Nothing but the lines from the start of the entries through the line containing "Show More (461, 1311)" should appear in the answer, each given exactly.

Pixel coordinate grounding data
--*--

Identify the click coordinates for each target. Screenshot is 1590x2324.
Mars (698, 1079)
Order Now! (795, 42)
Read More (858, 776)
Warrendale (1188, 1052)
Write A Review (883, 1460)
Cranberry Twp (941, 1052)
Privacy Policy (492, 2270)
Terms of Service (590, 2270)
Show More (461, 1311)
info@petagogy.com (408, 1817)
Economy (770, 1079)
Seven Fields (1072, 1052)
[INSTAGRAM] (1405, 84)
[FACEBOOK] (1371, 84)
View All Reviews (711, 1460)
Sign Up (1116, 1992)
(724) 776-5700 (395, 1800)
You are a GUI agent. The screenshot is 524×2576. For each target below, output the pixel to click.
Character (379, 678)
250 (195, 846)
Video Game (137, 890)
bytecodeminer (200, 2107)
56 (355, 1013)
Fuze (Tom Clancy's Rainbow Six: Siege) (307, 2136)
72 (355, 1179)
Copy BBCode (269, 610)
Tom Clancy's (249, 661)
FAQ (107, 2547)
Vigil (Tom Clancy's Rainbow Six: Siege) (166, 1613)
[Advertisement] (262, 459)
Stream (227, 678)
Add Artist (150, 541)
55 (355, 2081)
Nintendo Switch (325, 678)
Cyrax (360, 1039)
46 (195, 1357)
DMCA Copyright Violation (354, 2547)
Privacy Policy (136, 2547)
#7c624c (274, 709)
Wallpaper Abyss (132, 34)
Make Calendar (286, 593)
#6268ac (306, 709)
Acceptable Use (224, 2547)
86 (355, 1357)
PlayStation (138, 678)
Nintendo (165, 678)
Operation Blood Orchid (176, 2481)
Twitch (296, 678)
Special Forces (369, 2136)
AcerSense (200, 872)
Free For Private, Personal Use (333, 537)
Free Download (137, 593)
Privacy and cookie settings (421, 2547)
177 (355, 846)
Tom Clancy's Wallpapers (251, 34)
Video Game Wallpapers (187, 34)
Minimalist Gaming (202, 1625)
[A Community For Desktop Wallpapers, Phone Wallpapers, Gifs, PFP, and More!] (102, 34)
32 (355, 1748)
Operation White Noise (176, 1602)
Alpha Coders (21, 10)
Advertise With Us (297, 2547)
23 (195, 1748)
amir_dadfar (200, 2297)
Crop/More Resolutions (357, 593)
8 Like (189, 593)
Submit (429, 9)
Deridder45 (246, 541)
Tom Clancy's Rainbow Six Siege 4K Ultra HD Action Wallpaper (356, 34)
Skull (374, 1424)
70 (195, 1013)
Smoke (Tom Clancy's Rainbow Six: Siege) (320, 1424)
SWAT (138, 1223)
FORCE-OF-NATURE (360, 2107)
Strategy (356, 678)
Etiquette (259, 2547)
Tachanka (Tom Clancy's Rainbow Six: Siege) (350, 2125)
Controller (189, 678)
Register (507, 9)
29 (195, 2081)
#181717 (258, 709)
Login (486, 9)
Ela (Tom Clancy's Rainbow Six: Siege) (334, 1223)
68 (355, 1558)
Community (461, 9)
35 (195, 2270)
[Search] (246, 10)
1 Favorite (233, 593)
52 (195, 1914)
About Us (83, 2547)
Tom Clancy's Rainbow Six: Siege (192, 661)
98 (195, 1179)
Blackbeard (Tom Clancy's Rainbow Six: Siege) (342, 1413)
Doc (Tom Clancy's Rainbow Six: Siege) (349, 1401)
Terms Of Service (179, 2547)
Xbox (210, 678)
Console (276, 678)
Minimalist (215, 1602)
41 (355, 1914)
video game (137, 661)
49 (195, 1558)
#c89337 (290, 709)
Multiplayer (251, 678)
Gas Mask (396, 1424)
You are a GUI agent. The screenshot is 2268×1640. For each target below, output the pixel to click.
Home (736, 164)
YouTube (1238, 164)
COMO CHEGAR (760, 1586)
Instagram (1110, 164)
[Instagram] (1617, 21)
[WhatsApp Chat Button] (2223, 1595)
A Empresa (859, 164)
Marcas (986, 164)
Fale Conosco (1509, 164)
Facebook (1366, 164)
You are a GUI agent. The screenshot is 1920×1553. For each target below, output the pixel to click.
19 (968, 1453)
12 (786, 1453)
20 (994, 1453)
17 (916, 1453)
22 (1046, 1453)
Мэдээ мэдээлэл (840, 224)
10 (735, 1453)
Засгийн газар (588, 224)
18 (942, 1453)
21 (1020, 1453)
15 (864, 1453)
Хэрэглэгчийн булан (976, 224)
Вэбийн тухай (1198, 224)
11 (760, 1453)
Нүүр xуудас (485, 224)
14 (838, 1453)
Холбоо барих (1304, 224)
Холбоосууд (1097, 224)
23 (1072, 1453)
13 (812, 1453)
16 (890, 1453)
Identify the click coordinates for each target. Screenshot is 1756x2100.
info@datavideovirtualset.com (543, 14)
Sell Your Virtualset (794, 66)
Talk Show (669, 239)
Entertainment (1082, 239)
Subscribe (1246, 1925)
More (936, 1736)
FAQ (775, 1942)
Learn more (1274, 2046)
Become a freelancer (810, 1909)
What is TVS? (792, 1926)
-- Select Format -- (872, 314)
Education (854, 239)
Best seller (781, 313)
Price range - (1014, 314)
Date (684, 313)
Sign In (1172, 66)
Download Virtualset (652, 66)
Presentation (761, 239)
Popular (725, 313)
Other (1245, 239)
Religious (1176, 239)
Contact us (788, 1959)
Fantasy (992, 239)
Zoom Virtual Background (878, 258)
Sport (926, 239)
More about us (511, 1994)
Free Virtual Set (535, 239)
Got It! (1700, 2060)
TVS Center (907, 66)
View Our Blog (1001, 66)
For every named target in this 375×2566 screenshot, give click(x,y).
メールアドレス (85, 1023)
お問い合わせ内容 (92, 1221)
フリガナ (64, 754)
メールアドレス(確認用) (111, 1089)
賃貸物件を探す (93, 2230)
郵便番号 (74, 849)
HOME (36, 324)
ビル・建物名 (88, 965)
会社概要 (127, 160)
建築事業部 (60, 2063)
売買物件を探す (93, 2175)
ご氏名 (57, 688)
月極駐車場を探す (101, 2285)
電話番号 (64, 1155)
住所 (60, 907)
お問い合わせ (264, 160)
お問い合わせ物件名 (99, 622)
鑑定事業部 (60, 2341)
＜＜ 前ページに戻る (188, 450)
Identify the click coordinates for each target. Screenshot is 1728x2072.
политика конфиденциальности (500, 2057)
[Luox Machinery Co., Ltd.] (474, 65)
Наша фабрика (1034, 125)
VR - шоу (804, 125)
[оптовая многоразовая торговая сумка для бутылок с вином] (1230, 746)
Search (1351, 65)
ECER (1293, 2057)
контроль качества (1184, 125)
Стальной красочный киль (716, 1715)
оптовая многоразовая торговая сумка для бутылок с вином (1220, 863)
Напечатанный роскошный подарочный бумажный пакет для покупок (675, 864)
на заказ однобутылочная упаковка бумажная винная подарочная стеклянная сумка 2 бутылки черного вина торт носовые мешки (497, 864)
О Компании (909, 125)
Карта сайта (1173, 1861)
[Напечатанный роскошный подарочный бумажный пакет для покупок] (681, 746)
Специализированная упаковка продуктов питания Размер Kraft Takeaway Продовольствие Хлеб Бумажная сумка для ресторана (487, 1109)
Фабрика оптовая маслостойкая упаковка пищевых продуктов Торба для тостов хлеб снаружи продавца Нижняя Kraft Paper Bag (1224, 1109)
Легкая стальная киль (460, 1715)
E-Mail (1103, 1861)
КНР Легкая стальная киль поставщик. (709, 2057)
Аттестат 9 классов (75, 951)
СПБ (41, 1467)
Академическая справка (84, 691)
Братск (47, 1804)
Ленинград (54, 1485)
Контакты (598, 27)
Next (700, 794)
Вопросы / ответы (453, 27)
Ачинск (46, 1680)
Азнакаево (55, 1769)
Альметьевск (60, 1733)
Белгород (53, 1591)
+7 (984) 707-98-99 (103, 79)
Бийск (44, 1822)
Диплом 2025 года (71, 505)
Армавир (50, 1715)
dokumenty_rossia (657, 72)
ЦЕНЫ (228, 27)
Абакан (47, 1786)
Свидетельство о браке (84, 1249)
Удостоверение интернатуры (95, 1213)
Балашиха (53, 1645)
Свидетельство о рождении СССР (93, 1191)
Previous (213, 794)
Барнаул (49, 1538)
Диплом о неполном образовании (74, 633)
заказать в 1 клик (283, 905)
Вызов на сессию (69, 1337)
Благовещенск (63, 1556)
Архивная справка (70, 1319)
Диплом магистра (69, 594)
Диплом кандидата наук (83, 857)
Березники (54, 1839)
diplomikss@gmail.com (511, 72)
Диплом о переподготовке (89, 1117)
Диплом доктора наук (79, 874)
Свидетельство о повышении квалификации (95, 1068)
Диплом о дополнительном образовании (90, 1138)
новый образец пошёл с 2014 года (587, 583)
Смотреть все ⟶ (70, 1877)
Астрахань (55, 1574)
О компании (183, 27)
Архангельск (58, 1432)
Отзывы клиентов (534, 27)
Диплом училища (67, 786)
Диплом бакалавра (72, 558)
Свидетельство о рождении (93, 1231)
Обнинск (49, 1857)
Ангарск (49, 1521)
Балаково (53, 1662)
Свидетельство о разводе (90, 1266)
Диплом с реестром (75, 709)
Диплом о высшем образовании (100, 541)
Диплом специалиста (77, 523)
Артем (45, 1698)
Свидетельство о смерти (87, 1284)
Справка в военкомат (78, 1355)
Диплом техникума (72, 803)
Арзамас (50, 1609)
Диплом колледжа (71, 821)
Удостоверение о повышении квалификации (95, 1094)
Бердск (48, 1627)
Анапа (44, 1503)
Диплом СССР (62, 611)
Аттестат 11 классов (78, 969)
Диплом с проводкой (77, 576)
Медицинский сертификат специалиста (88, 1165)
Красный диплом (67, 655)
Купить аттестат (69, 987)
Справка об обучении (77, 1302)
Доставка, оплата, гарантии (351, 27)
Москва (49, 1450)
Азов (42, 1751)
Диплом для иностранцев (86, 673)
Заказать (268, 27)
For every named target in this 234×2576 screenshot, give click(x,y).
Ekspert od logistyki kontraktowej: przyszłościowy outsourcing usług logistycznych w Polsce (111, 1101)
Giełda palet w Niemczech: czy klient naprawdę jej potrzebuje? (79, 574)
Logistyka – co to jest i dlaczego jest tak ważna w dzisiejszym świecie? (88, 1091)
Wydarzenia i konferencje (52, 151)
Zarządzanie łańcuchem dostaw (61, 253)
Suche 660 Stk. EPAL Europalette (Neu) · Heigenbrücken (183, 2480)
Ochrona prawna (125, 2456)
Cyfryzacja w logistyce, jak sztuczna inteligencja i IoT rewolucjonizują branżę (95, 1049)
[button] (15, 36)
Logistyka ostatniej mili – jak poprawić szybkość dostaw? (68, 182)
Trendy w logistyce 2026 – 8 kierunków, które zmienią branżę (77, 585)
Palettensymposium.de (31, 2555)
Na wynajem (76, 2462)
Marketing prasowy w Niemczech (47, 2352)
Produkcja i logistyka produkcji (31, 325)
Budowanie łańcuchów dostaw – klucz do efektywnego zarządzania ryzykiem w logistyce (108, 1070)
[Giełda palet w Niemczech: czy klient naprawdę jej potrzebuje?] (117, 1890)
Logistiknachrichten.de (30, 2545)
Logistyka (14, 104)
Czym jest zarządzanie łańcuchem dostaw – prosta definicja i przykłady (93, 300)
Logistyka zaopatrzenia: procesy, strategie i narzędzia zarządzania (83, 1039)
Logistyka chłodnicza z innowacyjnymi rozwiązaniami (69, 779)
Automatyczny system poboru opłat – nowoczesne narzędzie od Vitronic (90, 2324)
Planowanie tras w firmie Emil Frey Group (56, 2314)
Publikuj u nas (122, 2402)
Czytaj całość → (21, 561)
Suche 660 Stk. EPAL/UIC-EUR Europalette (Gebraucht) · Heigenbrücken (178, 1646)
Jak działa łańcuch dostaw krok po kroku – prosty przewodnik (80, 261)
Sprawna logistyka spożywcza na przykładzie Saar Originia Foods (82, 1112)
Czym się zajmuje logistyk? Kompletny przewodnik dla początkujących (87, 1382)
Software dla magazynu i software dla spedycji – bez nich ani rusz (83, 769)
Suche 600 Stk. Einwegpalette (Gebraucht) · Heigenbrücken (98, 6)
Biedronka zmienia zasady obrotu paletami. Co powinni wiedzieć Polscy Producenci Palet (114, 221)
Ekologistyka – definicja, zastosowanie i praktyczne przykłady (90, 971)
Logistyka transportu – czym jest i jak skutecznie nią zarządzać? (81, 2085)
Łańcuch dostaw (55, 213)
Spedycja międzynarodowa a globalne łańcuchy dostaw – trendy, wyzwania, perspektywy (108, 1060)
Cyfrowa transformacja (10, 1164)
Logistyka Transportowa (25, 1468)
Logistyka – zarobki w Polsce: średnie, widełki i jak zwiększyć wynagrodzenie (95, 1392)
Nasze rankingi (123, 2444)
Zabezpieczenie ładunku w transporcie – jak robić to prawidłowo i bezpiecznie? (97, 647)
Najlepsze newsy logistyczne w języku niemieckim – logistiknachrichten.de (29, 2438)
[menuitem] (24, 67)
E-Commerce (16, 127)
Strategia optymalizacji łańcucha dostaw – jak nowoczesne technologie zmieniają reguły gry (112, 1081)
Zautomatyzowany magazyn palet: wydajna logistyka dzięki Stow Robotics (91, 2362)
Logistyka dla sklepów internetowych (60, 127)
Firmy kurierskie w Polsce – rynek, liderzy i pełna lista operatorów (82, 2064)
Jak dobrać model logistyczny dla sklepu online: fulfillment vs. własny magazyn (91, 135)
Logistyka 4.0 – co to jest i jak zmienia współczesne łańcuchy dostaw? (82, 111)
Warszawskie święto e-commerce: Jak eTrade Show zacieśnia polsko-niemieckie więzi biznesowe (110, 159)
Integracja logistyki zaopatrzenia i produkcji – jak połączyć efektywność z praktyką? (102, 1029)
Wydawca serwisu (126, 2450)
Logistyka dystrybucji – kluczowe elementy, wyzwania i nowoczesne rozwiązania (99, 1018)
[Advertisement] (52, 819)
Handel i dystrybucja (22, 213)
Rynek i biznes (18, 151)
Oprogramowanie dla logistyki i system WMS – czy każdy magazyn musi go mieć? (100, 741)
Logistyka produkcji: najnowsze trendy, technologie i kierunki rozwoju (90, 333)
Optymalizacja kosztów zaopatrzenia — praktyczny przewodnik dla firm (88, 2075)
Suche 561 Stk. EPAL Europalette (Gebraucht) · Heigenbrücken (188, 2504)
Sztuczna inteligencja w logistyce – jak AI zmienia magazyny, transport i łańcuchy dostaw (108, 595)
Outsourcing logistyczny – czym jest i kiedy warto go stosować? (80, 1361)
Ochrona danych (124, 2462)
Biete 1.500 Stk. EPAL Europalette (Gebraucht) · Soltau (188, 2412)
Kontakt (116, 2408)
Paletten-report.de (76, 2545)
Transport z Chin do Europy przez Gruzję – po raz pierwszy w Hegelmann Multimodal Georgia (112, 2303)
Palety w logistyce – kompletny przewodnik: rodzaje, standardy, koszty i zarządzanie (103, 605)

--*--

Problem solution
Identify the click coordinates for each target. Screenshot is 1590x2324.
Mars (698, 1079)
Order Now! (795, 42)
Read More (858, 776)
Warrendale (1188, 1052)
Write A Review (883, 1460)
Cranberry Twp (941, 1052)
Privacy Policy (492, 2270)
Terms of Service (590, 2270)
Show More (461, 1311)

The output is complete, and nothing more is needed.